I hope that this election will wake more people up to the fact that the revolution cannot happen within the realm of the current machine.
Sure, repeal the electoral college—–that should’ve happened about a century ago. The sad truth is that politicians and governments worldwide are corrupt, serving the wealthy, maintaining the cycle of poverty and oppression for the masses.
So many posts are inciting us to simply love, accept, make peace and have compassion. These words of advice came too soon, I felt. We need time to process. We need time to reflect, to feel bad, sad, mad, and all the rest.
This is a national tragedy for half the population. It honestly feels like a catastrophe that the electorate brought upon itself. Perhaps now we should pause, log out, take a deep breath and have a look at our minds. What can we let go?
I am letting go of delusion.
As much as I’d like to avow that Donald Trump is not my president, he appears to have won legitimately. With all due respect to Michael Moore’s morning-after-the-election to-do list, harboring a belief or hope that somehow Trump will be intercepted before taking office does not seem realistic.
I am letting go of blame.
It’s terribly easy (and lazy) to simply shoot arrows at Trump supporters, to write them all off as stupid, bigoted and reckless. The blame game is a waste of time. Let’s try to be less reactive and more productive.
I am letting go of shame.
Yes, it’s humiliating to have Mr. Trump as our national leader. As the elders have pointed out: we’ve lived through some terrible presidents in recent history. Remember the years 2000-2008? I used to tell people I was from Canada, not Texas, when traveling internationally.

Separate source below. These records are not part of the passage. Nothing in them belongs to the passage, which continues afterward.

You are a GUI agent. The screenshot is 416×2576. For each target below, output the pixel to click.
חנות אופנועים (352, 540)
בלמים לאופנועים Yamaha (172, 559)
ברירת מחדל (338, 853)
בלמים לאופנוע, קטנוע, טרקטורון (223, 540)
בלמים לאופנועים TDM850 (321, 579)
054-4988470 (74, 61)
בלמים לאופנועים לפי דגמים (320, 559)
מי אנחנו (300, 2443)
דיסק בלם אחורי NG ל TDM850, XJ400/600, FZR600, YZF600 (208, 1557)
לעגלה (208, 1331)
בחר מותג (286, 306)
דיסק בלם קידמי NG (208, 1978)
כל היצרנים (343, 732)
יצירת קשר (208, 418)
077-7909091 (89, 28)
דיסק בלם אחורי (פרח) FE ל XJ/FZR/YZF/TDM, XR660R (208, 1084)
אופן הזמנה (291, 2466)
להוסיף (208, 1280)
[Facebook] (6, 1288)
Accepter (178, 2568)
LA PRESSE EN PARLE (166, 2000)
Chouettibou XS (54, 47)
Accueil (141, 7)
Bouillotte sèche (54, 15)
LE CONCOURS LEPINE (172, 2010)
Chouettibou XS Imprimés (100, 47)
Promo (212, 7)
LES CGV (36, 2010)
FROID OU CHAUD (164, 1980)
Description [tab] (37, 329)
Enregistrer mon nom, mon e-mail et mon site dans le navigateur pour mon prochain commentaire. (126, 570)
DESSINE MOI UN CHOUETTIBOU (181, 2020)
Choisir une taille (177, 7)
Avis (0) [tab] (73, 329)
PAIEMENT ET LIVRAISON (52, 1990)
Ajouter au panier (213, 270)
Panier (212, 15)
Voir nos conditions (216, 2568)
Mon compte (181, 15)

I am letting go of hatred.
Like many people, I despise Donald Trump. I can scarcely bring myself to look at him, much less listen to him bloviate. Yet, I realize this is not productive. Instead, slowly and gradually, I am practicing metta for Donald Trump. May he be safe, happy, healthy and free from suffering. May we all be safe, happy, healthy and free from suffering.
I am letting go of despair.
Life is tough. Personal dramas and tragedies abound. The future is uncertain and this moment feels particularly dark and dreadful. It would be a cinch to slide into depression.
Holding on to delusion, blame, shame and hatred is harmful. While it is okay to feel what we feel and important to process in due time, I am choosing in each moment to let go of despair, to let go of my deeper-than-realized attachment to liberal rhetoric, to let go of buying into the endless narrative.
I am choosing to move toward the light.
I leave you with the wise and eloquent words of Alice Walker:
“Our surprise, our shock, our anger, all of it points to how fast asleep we were. This is not a lament. It is counsel. It is saying: We can awaken completely. he best sign of which will be how we treat every being who crosses our path. For real change is personal. The change within ourselves expressed in our willingness to hear, and have patience with, the “other.” Together we move forward. Anger, the pointing of fingers, the wishing that everyone had done exactly as you did, none of that will help relieve our pain. We are here now. In this scary, and to some quite new and never imagined place. What do we do with our fear?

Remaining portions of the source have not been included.